**Work to be completed**
Filter the entries that follow, copying every line in which the word "NVXMU" appears.

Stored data
....................

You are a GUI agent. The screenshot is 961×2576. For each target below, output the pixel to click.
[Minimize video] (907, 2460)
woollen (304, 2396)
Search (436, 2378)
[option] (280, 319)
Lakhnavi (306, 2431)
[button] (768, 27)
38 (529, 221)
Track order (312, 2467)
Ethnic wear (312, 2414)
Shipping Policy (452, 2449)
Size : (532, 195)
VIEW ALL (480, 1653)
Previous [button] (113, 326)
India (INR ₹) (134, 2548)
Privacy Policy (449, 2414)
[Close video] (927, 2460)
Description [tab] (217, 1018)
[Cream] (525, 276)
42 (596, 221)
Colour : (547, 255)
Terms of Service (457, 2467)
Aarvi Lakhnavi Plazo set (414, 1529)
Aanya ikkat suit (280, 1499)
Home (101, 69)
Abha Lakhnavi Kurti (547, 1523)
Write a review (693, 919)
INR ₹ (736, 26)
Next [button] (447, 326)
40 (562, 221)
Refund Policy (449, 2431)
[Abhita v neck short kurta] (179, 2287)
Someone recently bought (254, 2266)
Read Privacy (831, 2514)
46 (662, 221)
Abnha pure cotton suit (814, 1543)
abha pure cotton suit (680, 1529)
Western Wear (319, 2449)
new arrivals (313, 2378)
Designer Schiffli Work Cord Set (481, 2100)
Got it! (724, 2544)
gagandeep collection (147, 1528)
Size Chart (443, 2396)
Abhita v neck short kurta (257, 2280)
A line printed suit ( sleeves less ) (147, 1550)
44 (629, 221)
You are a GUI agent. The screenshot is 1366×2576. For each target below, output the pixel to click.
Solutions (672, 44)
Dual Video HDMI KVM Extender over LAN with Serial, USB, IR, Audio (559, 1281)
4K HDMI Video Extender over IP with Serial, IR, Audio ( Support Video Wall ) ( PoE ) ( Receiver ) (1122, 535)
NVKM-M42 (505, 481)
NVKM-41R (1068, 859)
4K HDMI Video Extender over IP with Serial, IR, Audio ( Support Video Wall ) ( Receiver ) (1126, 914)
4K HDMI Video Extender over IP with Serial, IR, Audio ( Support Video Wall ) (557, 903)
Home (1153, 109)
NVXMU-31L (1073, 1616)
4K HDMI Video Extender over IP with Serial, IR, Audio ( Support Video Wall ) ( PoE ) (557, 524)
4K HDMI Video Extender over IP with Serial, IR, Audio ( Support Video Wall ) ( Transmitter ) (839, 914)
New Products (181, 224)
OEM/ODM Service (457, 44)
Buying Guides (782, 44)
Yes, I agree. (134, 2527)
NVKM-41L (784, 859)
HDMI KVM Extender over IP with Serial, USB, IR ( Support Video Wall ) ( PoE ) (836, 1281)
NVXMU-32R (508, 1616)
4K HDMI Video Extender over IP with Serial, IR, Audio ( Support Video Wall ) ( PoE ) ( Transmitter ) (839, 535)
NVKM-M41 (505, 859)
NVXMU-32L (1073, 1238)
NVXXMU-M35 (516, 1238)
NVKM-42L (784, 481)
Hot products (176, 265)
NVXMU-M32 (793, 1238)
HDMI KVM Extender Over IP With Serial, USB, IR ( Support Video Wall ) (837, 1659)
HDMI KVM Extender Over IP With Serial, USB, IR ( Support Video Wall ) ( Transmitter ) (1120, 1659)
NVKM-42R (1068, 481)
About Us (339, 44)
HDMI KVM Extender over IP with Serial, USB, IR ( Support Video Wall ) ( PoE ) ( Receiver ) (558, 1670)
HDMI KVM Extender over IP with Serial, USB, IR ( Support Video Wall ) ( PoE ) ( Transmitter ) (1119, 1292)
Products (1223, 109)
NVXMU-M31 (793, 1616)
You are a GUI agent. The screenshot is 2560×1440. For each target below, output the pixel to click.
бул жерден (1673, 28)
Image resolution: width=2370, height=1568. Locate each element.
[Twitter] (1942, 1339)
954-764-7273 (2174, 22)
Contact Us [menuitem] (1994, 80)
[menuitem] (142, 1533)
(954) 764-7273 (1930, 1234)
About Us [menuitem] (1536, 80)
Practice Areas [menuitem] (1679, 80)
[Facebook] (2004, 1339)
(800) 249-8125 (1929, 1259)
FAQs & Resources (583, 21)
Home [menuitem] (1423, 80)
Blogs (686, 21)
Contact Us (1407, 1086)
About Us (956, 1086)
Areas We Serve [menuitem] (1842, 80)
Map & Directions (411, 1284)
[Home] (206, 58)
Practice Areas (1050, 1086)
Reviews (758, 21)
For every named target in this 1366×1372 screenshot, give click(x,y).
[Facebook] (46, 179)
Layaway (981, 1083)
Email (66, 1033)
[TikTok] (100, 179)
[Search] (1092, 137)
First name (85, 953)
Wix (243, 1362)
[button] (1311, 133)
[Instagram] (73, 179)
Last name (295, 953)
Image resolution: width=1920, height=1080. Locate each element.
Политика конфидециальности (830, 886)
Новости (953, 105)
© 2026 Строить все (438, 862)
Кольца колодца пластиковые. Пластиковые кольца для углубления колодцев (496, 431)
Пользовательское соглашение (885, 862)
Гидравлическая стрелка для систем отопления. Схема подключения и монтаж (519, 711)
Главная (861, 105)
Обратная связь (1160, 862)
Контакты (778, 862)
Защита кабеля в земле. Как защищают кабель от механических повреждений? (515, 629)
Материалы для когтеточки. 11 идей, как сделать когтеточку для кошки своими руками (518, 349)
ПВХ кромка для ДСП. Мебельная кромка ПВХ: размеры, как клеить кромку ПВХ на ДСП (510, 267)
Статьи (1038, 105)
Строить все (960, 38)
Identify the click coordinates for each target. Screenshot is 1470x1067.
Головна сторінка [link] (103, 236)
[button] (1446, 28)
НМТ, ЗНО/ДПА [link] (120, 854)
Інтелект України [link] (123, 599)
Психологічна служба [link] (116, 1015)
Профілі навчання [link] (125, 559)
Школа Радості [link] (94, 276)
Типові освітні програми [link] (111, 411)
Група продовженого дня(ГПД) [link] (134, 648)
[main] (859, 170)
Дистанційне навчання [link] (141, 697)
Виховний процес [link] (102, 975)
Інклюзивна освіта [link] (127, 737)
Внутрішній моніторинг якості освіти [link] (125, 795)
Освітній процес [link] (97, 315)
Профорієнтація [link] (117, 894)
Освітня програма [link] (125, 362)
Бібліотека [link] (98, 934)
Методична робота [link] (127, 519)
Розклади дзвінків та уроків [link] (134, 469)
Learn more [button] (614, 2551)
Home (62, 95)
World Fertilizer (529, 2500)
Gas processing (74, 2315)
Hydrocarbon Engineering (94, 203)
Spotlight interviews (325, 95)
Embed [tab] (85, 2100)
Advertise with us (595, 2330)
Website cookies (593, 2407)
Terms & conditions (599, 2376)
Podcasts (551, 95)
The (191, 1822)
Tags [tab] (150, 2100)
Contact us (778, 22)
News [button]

....................

**Worked solution**
NVXMU-31L (1073, 1616)
NVXMU-32R (508, 1616)
NVXMU-32L (1073, 1238)
NVXMU-M32 (793, 1238)
NVXMU-M31 (793, 1616)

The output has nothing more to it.